Introduction: practical, tool-backed RAG evaluation you can ship this week
Last updated (dateModified): 2025-10-17 Audience: founders, heads of product, ML engineers shipping retrieval‑augmented generation (RAG) to production. What you get on this page:
-
Offline/online evaluation gates with pass/fail thresholds
-
Golden set templates and annotation tips
-
YAML run‑cards you can copy into LangSmith, RAGAS, TruLens, and Promptfoo setups
-
Post‑deploy monitoring and UX checklists
-
FAQ with schema‑ready Q/A entries
For help implementing this end to end (design, product, and engineering), see Zypsy’s integrated capabilities across research, UX, and software development. We routinely build evaluation harnesses alongside product UIs for early‑ and growth‑stage teams. See: Zypsy capabilities and Zypsy investment.
Evaluation gates: a staged path from notebook to prod
Use gates to keep iteration fast while preventing regressions in production.
-
Gate 0 · Unit checks (developer loop)
-
Deterministic format checks: JSON validity, schema presence, must/forbidden phrases
-
Cost/latency budget sanity checks (p50/p95) on tiny fixtures
-
Gate 1 · Retriever offline
-
Metrics: recall@k, precision@k, MRR, nDCG; dedupe rate; index freshness
-
Target starters: recall@5 ≥ 0.80 on your golden set; dedupe ≤ 5%
-
Gate 2 · Generator offline (LLM‑as‑judge + references)
-
Metrics: faithfulness to citations, answer relevance, completeness, harmful content null
-
Target starters: faithfulness ≥ 0.80; relevance ≥ 0.80; harmful content rate = 0 on golden set
-
Gate 3 · Human review (sampled)
-
Double‑blind scoring on a 3–5 point rubric; adjudicate disagreements; refresh golden sets
-
Gate 4 · Online shadow + canary
-
Shadow traffic for 48–72 hours; alerting on bad‑answer rate, fallback rate, timeouts
-
Canary to 5–10% users; interleaved A/B where feasible
-
Gate 5 · Full release + continuous monitoring
-
Weekly drift checks on query mix and source coverage; monthly golden set refresh; retriever re‑index SLOs
Tip: set explicit “no‑go” conditions at each gate (e.g., hallucinated citations > 1% or P95 latency > 2× baseline).

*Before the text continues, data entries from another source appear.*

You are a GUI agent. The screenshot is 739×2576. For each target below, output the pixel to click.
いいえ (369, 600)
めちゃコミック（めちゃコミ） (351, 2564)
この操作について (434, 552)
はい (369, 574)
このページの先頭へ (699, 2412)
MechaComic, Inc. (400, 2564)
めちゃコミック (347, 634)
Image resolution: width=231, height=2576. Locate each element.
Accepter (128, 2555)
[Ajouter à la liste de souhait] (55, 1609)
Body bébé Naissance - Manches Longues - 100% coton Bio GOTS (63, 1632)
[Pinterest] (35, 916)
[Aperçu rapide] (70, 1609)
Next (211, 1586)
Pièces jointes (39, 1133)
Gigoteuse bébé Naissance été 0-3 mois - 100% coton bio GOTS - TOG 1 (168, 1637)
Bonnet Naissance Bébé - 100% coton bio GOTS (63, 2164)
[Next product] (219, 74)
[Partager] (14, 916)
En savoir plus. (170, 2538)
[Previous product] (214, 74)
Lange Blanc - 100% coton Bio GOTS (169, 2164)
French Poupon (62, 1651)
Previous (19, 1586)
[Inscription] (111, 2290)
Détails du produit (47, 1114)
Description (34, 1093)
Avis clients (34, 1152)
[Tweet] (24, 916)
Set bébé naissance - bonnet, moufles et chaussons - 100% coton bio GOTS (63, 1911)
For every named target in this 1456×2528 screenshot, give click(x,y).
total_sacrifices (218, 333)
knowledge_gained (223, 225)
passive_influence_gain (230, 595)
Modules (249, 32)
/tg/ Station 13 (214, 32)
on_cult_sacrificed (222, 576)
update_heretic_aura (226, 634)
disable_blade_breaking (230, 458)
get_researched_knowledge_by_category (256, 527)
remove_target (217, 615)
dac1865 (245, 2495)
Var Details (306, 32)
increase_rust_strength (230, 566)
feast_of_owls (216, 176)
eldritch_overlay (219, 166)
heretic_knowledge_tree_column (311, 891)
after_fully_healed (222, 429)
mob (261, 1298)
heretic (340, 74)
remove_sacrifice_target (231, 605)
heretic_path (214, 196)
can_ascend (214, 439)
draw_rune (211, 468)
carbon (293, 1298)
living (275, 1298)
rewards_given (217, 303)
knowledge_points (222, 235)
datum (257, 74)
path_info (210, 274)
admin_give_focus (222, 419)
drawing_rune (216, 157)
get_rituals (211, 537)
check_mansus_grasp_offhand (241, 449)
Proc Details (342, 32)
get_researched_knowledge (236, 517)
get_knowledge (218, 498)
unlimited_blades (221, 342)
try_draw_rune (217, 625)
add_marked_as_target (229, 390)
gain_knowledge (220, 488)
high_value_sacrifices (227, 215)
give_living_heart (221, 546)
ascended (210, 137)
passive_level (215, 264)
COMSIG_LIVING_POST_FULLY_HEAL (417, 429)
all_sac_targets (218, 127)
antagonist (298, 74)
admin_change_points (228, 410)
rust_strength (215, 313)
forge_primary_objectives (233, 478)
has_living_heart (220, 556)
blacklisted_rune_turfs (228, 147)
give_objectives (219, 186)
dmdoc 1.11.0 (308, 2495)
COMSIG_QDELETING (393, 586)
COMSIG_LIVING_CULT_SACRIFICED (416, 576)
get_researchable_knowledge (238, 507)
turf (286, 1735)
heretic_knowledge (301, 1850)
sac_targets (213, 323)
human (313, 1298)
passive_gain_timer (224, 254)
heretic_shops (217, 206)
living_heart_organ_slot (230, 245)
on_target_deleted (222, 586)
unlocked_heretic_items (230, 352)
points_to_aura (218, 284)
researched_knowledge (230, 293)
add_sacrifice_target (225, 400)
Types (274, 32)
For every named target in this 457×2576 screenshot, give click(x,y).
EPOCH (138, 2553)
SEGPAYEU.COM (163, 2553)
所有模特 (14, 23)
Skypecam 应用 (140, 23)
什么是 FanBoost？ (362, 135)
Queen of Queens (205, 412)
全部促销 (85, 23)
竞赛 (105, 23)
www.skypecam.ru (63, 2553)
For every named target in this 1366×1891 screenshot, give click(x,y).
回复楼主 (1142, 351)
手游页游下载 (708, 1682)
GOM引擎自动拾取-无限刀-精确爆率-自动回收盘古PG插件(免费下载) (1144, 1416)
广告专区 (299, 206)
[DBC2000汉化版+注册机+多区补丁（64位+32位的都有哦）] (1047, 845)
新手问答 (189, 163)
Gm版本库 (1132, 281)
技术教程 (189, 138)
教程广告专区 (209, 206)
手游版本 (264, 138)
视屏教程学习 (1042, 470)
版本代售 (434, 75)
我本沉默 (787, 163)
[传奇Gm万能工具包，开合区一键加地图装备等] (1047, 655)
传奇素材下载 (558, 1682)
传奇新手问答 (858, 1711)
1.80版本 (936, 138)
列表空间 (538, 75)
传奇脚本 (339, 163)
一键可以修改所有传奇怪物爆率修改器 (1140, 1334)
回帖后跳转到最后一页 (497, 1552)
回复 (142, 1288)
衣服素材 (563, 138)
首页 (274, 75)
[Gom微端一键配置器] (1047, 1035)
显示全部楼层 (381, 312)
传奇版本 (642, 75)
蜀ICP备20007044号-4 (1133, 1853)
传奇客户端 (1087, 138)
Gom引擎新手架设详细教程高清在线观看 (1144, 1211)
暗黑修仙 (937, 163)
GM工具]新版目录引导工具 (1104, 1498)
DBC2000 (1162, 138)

Metrics that matter (and where to compute them)
Layer | Core metrics | Where to score | Notes |
---|---|---|---|
Retrieval | recall@k, precision@k, MRR, nDCG, source diversity, freshness SLO | Offline (Gate 1) | Compute against labeled relevant chunks; aim for diversity across sources, not just rank quality. |
Generation | faithfulness, answer relevance, completeness, toxicity/safety | Offline (Gate 2) | Use LLM‑as‑judge with references + spot human audit; keep prompts frozen and versioned. |
UX/Systems | latency p50/p95, cost per answer, fallback rate, deflection rate, click‑through on sources | Online (Gates 4–5) | Tie alerts to tight thresholds; break glass to safer baseline on regressions. |
Note on judges: prefer grading prompts that cite ground‑truth context. Use the same judge prompt across tools to keep scores comparable.
Golden sets: scope, sampling, and templates
-
Scope: include the 5–7 highest‑volume intents, 3–5 long‑tail intents, and “gotchas” (ambiguous queries, outdated facts, conflicting sources).
-
Sizing: start with 150–300 items; grow to 500–1,000 as coverage expands.
-
Sampling: stratify by intent, time‑sensitivity, and source domain. Maintain tags (intent, geography, timebound, PII‑risk).
-
Annotation: provide reference passages (ground truth) and a concise expected answer. Mark must‑include and must‑avoid facts.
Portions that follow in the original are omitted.